### EXCERPTED PASSAGE:

Think Progress considers diversity more vital than good storytelling and decent escapism

Think Progress wrote about the PBS interview where Len Wein, Gerry Conway and Todd McFarlane came on, and their opinion has a pretty big flaw: they're oh-so concerned about diversity:
...Conway, McFarlane, and Wein all defaulted to another line of argument: that anyone asking for more diverse superhero comics is effectively asking for an entitlement that won’t produce good storytelling.
But it's true. If they're alluding to topics like race, skin color and sexual orientation, the mainstream has either cliched themselves into the ground, or, it's all they've been able to think of as a point of emphasis.
“There hasn’t really been historically a comic book that has worked that is trying to get across a kind of message, if you will,” McFarlane insisted. “So the female characters that work are the ones that are just strong women that actually it’s good storytelling, and the odd character that is a minority that works is the one that is just a good strong character. They’ve tried to do minority characters and bring that label and that surrounding [debate] into it. You’re aware that you’re reading a minority comic book. I think it’s wrong.”

Wein took the position that the best way to pursue equality in comics was through strict race neutrality.

“I think every time you take a female character, a black character, a Hispanic character, a gay character, and make that the point of the character, you are minimalizing the character,” he said. “I have written anything you can possibly think of. I have created Storm who was the first black female superhero. I created a number of other characters, and it never matters to me what the color of their skin was. I was writing about who they were as human beings, and it wasn’t Black Storm. She was Storm.”

### DATA SEGMENT:
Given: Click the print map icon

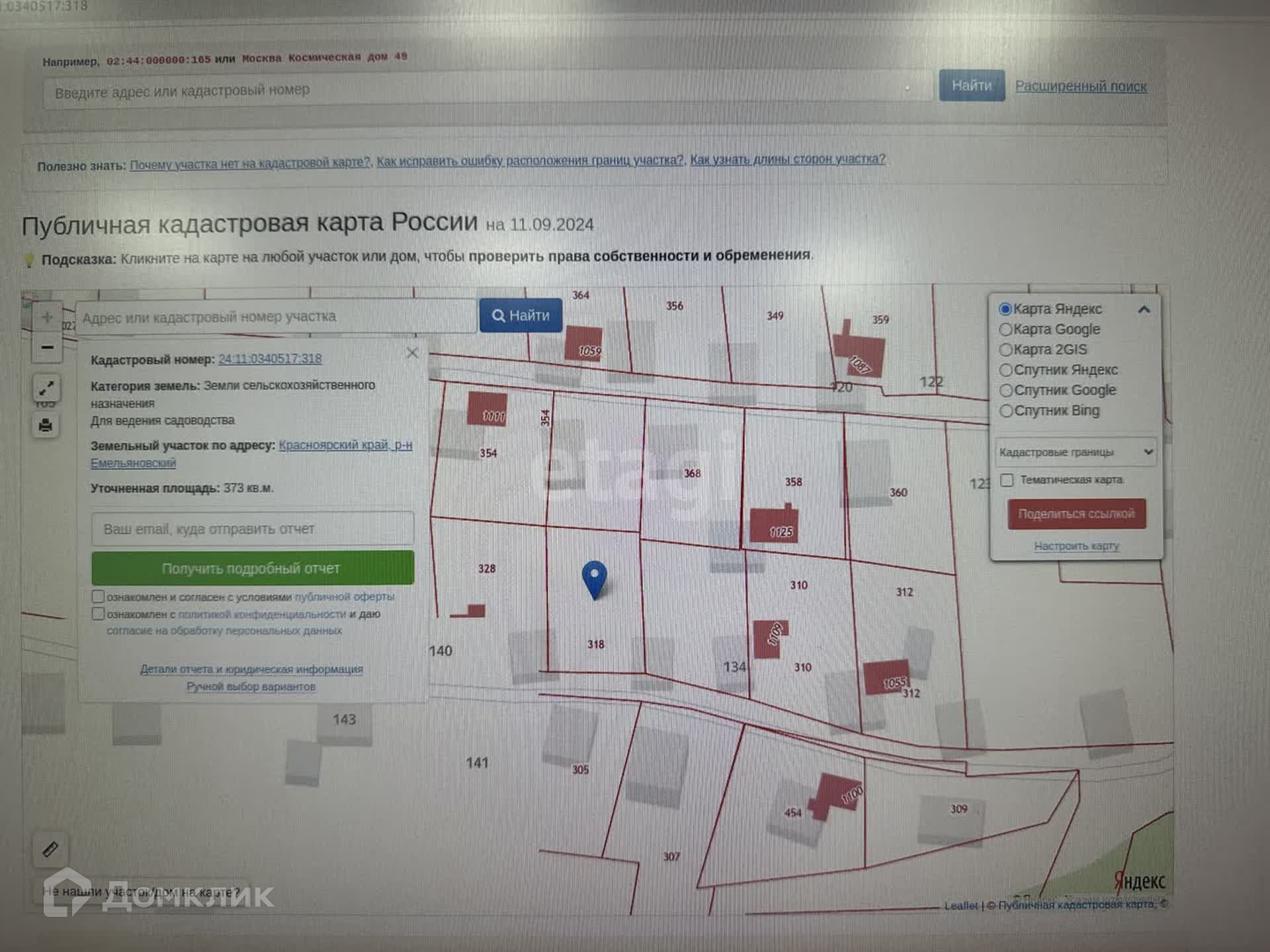Looking at the screenshot, I should (x=46, y=425).
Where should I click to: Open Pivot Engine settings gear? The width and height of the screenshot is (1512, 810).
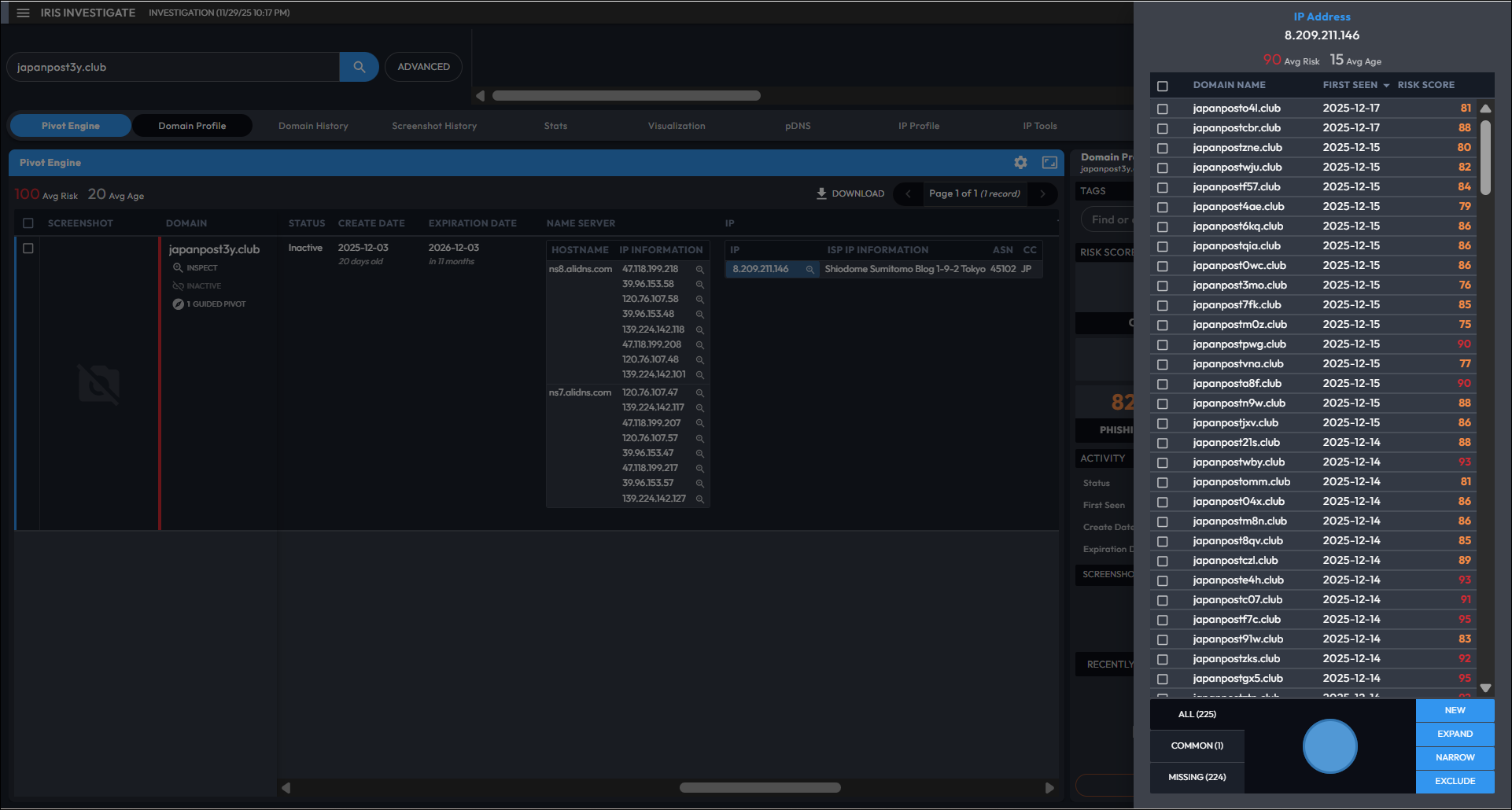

### REQUESTS:
(a) In the PBS interview post, which character does Wein say he created as the first black female superhero?
(b) Copy the PBS interview post from "Think Progress wrote" up to and including "produce good storytelling.".

### THE ANSWERS:
(a) Storm.

(b)
Think Progress wrote about the PBS interview where Len Wein, Gerry Conway and Todd McFarlane came on, and their opinion has a pretty big flaw: they're oh-so concerned about diversity:
...Conway, McFarlane, and Wein all defaulted to another line of argument: that anyone asking for more diverse superhero comics is effectively asking for an entitlement that won’t produce good storytelling.